Collected data entries
▬▬▬▬▬▬▬▬▬▬
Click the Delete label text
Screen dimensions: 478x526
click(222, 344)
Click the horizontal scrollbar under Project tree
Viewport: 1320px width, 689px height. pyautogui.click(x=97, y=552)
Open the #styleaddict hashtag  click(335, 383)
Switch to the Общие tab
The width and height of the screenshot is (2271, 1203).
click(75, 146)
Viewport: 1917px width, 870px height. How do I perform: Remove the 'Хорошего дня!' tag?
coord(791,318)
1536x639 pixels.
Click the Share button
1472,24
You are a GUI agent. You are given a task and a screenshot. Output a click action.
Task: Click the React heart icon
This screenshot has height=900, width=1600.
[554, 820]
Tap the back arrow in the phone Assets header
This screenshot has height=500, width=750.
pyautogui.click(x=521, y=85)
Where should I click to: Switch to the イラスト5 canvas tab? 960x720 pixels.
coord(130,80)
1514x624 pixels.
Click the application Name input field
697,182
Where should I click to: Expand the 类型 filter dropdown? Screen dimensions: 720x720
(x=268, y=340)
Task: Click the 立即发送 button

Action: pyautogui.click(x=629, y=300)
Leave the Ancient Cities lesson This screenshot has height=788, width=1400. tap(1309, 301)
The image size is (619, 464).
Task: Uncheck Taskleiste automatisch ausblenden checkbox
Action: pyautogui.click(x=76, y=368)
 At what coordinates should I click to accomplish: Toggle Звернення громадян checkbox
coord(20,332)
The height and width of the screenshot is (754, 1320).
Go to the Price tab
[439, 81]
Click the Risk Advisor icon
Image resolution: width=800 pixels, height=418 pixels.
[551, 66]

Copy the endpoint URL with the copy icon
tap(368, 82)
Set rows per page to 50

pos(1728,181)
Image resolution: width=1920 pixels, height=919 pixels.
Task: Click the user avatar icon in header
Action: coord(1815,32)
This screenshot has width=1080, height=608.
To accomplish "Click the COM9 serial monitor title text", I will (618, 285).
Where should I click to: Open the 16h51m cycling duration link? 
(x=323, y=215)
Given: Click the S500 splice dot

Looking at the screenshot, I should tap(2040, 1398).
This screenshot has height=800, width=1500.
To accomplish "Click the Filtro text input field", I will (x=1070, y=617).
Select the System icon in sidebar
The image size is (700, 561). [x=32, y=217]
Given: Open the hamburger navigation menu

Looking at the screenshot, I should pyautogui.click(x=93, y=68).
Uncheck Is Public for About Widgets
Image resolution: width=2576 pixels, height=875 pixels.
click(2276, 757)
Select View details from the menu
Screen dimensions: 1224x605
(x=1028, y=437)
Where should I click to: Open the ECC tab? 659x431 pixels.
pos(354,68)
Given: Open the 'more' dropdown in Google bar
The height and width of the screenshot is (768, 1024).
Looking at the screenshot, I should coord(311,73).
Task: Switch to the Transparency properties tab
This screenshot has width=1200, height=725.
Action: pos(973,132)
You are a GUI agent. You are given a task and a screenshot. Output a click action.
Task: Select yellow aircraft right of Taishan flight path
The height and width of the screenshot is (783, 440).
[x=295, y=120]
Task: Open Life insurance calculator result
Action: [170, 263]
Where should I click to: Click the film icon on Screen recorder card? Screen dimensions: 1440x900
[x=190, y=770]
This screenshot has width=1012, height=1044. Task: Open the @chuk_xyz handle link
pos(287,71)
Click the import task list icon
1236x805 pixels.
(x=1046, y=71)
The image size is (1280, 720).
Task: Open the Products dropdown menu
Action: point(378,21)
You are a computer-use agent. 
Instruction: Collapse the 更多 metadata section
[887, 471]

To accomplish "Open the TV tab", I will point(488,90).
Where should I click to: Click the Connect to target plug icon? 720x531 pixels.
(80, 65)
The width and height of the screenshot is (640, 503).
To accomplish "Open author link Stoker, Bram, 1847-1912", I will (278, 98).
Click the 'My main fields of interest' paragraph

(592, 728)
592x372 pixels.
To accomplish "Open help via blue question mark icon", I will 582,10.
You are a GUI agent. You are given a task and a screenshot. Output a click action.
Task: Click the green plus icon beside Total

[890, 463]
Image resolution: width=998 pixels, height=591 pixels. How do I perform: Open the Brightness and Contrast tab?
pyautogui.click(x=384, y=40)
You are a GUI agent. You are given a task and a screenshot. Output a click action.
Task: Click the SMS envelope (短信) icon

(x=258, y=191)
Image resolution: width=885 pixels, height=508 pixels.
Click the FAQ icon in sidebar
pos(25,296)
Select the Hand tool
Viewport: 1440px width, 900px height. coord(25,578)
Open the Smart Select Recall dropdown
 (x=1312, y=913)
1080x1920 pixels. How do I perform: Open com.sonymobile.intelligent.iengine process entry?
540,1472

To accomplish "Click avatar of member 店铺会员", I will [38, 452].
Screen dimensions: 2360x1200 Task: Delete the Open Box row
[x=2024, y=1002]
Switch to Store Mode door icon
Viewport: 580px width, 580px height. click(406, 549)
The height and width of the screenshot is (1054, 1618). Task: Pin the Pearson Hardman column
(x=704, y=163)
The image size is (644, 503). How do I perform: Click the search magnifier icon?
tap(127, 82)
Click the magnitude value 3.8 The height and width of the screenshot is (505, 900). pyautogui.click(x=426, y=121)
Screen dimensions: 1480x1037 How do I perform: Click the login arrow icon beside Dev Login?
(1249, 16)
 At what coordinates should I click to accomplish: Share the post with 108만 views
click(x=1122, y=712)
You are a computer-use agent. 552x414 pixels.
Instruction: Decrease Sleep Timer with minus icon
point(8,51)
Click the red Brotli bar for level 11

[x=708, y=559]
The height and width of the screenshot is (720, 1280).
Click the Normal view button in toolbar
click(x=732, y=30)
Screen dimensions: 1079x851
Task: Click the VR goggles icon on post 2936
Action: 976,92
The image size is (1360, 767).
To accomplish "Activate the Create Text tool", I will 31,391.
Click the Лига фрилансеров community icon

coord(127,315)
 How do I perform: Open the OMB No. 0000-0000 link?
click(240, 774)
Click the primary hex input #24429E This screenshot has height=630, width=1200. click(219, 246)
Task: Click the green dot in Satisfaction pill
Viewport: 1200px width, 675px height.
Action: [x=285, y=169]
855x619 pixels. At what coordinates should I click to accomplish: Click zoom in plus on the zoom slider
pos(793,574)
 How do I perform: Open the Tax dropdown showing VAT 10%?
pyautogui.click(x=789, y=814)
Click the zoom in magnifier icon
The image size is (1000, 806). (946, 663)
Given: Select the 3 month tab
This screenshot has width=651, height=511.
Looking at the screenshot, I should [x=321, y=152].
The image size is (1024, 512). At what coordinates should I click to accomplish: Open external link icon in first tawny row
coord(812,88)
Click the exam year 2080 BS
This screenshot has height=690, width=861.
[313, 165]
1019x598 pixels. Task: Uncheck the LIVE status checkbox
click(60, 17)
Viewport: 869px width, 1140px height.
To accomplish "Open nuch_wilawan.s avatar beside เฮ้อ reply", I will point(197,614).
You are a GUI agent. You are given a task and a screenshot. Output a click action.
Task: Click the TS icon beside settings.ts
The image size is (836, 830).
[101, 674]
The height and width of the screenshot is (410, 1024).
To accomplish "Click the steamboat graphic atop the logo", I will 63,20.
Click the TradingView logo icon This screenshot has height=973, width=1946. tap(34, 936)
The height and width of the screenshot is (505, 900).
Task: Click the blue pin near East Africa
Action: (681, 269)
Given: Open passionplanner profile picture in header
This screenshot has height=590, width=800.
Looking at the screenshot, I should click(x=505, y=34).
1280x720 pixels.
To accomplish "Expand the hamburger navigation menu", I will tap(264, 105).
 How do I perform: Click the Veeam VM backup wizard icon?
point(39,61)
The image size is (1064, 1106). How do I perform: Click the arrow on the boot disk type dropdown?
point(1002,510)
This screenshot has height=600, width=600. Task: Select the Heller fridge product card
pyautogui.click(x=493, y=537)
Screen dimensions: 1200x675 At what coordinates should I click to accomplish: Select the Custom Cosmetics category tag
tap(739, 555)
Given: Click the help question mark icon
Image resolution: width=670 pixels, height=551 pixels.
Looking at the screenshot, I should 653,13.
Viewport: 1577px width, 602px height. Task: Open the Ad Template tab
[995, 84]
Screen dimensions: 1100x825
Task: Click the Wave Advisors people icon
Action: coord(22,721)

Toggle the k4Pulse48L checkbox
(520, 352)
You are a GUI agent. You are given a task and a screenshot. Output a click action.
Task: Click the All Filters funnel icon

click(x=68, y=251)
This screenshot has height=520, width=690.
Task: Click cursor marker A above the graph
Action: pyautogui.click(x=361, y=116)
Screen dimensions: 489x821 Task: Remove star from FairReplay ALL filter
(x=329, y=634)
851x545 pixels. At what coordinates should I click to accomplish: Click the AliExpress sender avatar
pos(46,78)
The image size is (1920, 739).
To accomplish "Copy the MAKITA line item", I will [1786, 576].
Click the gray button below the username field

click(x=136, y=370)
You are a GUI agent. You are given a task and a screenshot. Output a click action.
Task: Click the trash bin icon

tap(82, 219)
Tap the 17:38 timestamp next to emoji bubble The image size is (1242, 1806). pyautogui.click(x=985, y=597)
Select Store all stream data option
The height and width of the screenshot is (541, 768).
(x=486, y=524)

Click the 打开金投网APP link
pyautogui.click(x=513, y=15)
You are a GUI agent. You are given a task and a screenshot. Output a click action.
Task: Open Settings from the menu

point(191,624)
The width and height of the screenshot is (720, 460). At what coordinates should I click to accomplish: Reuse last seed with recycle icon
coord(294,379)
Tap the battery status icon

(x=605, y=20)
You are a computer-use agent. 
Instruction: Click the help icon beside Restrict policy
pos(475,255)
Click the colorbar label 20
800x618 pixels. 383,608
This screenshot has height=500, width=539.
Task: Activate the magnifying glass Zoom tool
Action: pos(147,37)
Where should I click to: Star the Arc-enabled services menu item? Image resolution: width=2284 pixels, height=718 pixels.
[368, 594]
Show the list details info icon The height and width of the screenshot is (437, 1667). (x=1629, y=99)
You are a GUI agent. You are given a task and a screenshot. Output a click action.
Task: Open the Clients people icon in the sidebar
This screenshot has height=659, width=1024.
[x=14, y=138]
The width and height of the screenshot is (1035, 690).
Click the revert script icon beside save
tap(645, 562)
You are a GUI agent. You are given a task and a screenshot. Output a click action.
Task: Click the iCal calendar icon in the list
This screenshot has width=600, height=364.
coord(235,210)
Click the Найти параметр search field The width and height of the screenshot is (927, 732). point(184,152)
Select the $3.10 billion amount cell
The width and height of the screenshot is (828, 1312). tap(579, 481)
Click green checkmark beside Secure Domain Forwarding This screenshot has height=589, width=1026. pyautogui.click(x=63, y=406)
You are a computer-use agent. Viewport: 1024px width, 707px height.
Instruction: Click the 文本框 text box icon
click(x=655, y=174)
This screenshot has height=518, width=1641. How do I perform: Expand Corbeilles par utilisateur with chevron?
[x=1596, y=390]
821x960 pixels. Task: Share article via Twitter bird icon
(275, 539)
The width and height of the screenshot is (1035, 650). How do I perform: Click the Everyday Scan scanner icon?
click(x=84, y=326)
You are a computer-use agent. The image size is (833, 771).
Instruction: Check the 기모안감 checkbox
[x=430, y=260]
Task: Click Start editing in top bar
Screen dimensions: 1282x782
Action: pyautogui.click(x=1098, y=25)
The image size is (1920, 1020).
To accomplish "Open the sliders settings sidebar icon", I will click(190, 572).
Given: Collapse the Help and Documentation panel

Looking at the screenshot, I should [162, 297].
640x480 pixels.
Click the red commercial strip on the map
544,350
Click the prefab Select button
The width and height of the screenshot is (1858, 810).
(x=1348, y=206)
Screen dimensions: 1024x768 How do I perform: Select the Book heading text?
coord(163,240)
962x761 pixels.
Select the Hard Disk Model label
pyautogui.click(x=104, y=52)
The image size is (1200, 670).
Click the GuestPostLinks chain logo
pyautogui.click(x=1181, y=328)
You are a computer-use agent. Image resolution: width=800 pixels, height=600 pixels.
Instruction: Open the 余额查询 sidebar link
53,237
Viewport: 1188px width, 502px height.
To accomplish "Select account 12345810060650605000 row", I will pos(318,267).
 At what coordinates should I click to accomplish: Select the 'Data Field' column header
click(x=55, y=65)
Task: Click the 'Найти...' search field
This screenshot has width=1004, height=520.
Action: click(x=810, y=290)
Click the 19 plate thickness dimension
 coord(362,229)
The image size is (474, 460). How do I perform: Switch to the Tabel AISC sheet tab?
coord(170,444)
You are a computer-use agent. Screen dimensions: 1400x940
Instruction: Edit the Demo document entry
▬▬▬▬▬▬▬▬▬▬
How to complete this task: Determine which lines above include the word "computer", and report those lines in full.

Final answer:
You are a computer-use agent. 
You are a computer-use agent. 552x414 pixels.
You are a computer-use agent. 
You are a computer-use agent. Viewport: 1024px width, 707px height.
You are a computer-use agent. The image size is (833, 771).
You are a computer-use agent. Image resolution: width=800 pixels, height=600 pixels.
You are a computer-use agent. Screen dimensions: 1400x940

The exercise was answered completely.